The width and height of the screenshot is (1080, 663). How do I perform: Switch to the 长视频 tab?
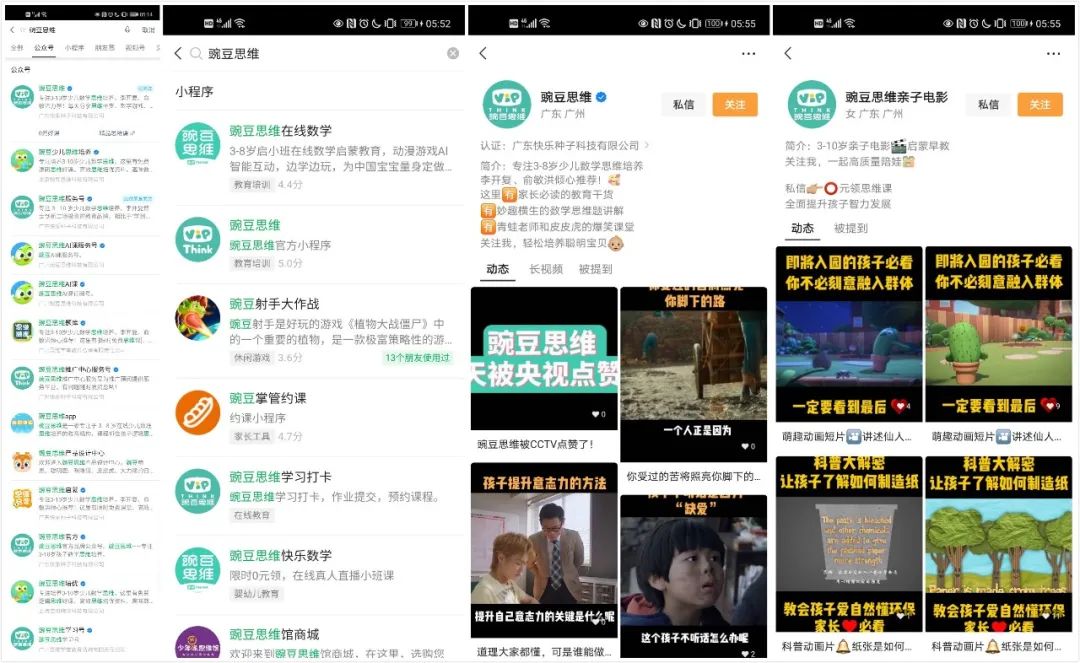pos(545,270)
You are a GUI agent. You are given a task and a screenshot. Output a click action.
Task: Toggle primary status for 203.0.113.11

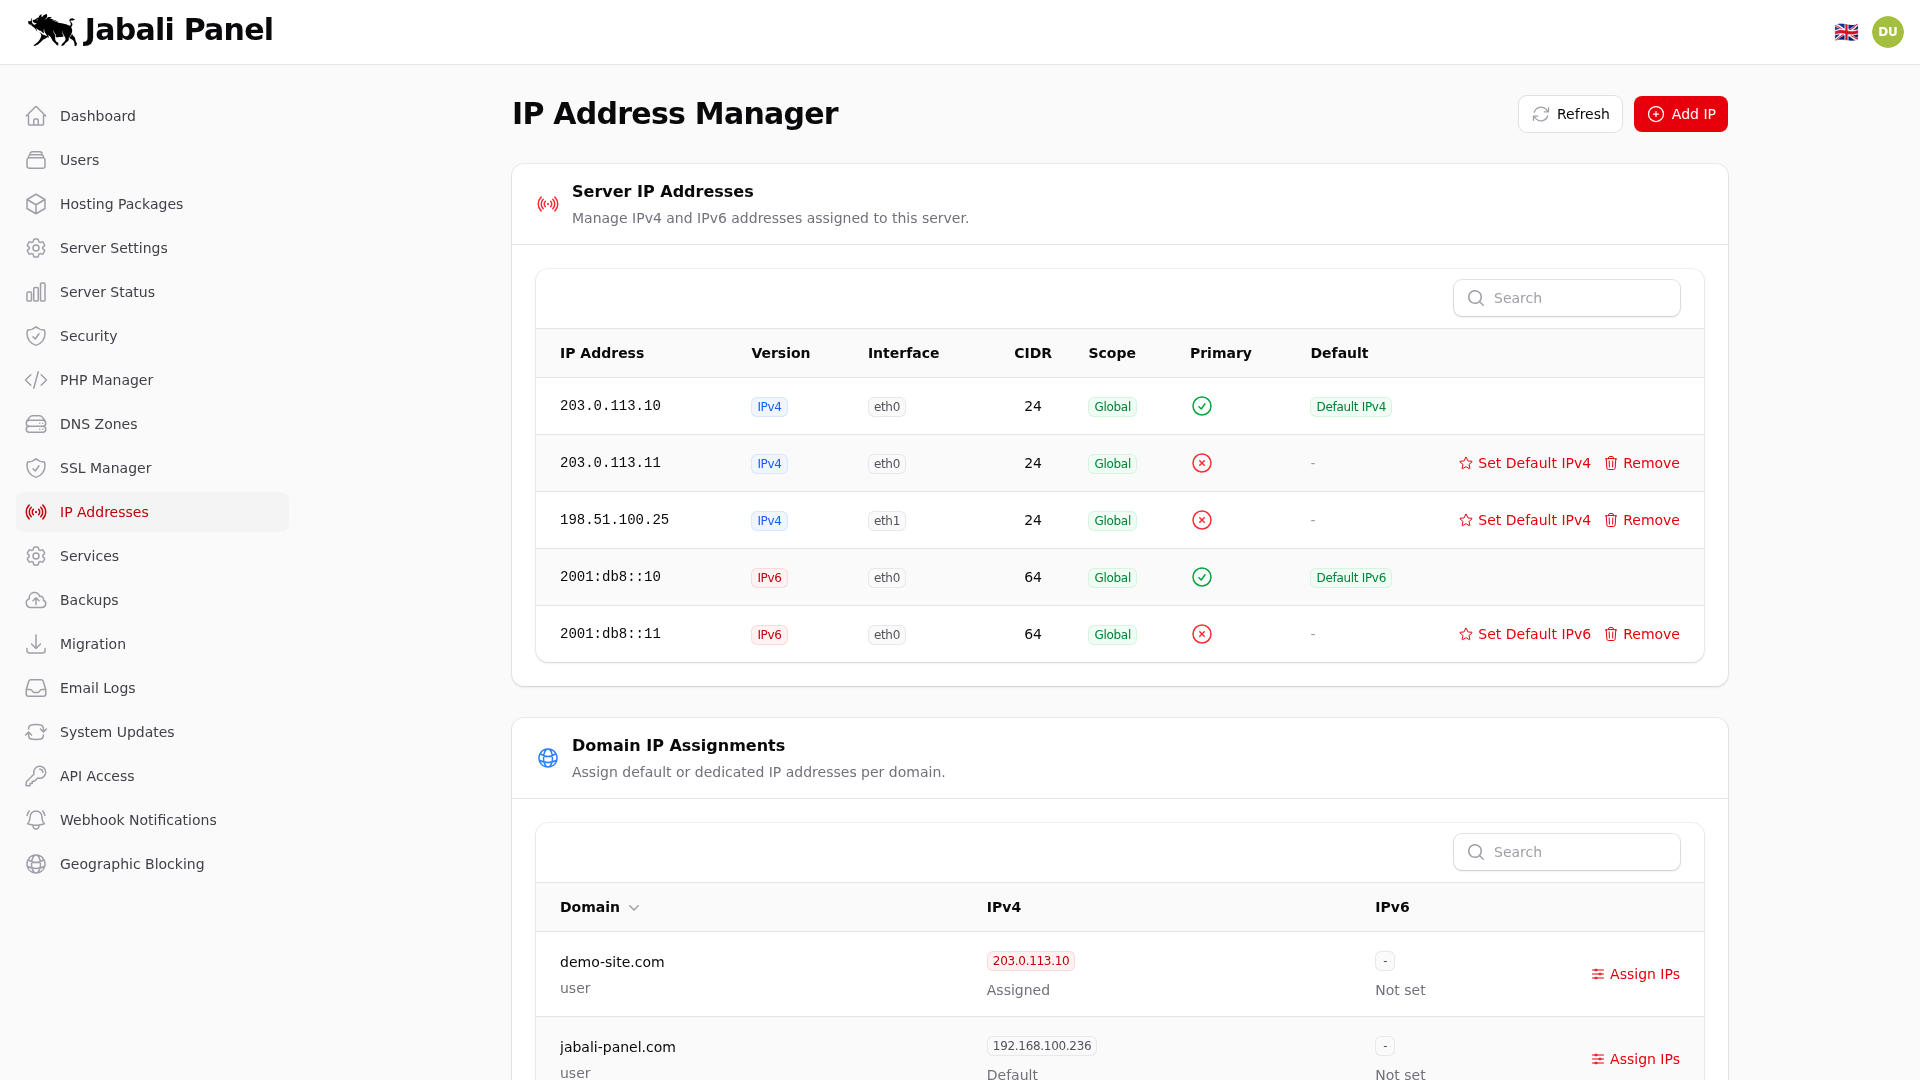(1202, 463)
□ □ □ □ □ □ □
* **Exercise description**: Write out all of the material above again, requests included, and shift every coordinate in the answers by -134. Leave the pictures out.

* **Written answer**:
The width and height of the screenshot is (1080, 663). How do I perform: Switch to the 长视频 tab?
pos(411,136)
You are a GUI agent. You are given a task and a screenshot. Output a click action.
Task: Toggle primary status for 203.0.113.11

(1068, 329)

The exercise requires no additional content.